Cette découverte marquera le reste de son existence, carrière comprise, d’une empreinte indélébile à laquelle tous con-viennent. Quartier-Militaire et ses gardes forestiers révèlent aussi son courage et le sens aigu de sa dignité créole. Lassé de brimades hiérarchiques imméritées, il démissionne avec fracas et s’engage dans l’armée sans prendre même la peine de prévenir sa mère.
Tout Moi mo ène Ti-créole et Maman zordi mo allé… oui mo quitte toi mo allé se trouvent dans ce coup de tête. L’armée fera aussi de Serge Lebrasse un anglophone, un footballeur talentueux et un chanteur de charme. Des talents mis en exergue par une société militaire, ne connaissant, heureusement pas, nos préjugés raciaux et culturels de l’ère coloniale.
Trop jeune, à l’époque de son retour de l’armée, pour entrer dans la fonction publique, il trouve grâce aux yeux des recruteurs du Training College (école de formation de nos futurs instituteurs) où sa maîtrise de l’anglais, acquise à l’armée, séduit. Ses talents d’animateurs et ses qualités de chanteur ne tardent pas à le désigner comme le titulaire idéal pour un poste nouvellement créé, pour initier l’enfant mauricien à la musique et au chant.
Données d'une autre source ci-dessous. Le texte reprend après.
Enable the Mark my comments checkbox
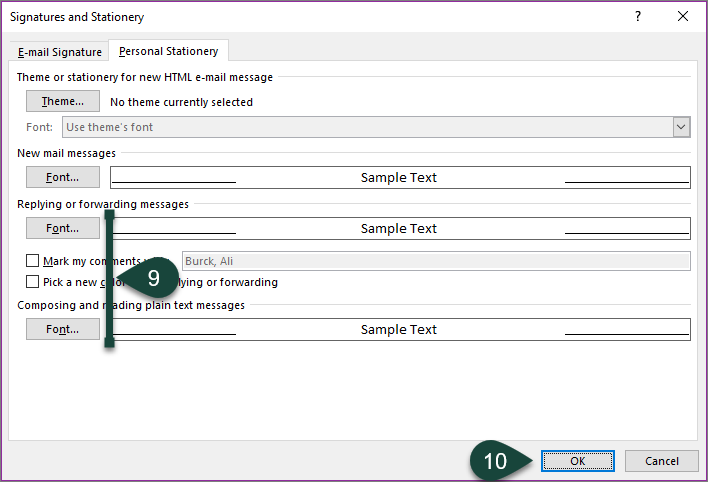Image resolution: width=708 pixels, height=482 pixels. (x=33, y=261)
Partagé entre sa passion pour le football et le chant, Serge Lebrasse n’oublie pas pour autant le séga appris auprès de Ti-Frère, mais affiné au contact d’un maestro, Philippe Ohsan, le chef d’orchestre de la police. Serge Lebrasse sort graduellement, mais timidement notre séga de la clandestinité dans laquelle il croupit toujours, depuis le temps margoze de l’esclavage.
Ses nouvelles affinités pour ce séga, alors honni, lui valent son expulsion des équipes de football où il a pourtant sa place. A l’époque, on ne peut être, à la fois, footballeur et ségatier. Mais rien ne peut arrêter la mission sacrée, à laquelle il se consacre, celle de donner à notre séga ses lettres de noblesse, sa reconnaissance nationale et même internationale. Ce sera chose faite avec Madame Ezène devenant, sinon un hymne national, du moins le chant de ralliement de tous les Mauriciens, à l’aube des années 1960. « Tu fredonnes Madame Ezène, donc tu es créolophone, donc tu es créole, donc tu es Mauricien ! »
La suite on la connaît. Laissons à d’autres rubriques le soin de comparer la situation économique de l’époque de Madame Ezène à celle d’aujourd’hui (voir à ce sujet l’éditorial de Jean-Claude de l’Estrac dans le numéro spécial de fin d’année de l’express). Pour le séga, le but est plus qu’atteint. Pourrait bien se faire lyncher qui s’aviserait, aujourd’hui, de répéter, à un jeune de 2007, le conseil que Serge reçoit ad nauseam de ses collègues-instituteurs dans les années 1950 : Laisse le séga aux tcholos !
Le porte-drapeau de notre fraternité
C’est donc toute cette sortie de la clandestinité de notre séga par Serge Lebrasse, pour en faire le porte-drapeau le plus consensuel de notre fraternité multiraciale mauricienne, que raconte, avec sa virtuosité habituelle, Jean-Claude Antoine. Sa biographie fourmille d’autres anecdotes tout autant révélatrices et qui justifient amplement ce titre de roi du séga, donné à notre Serge National, et sa place, la première, dans cette galerie de nos Figures de proue, voulue par cet autre visionnaire qu’est Ahmad Sulliman des Editions Le Printemps.
Nul, mieux que Serge Lebrasse, peut prétendre être l’hirondelle de ce printemps, annonçant la mise en exergue de nos Mauriciens les plus méritants. Ce rossignol est le François Villon de la poésie mauricienne.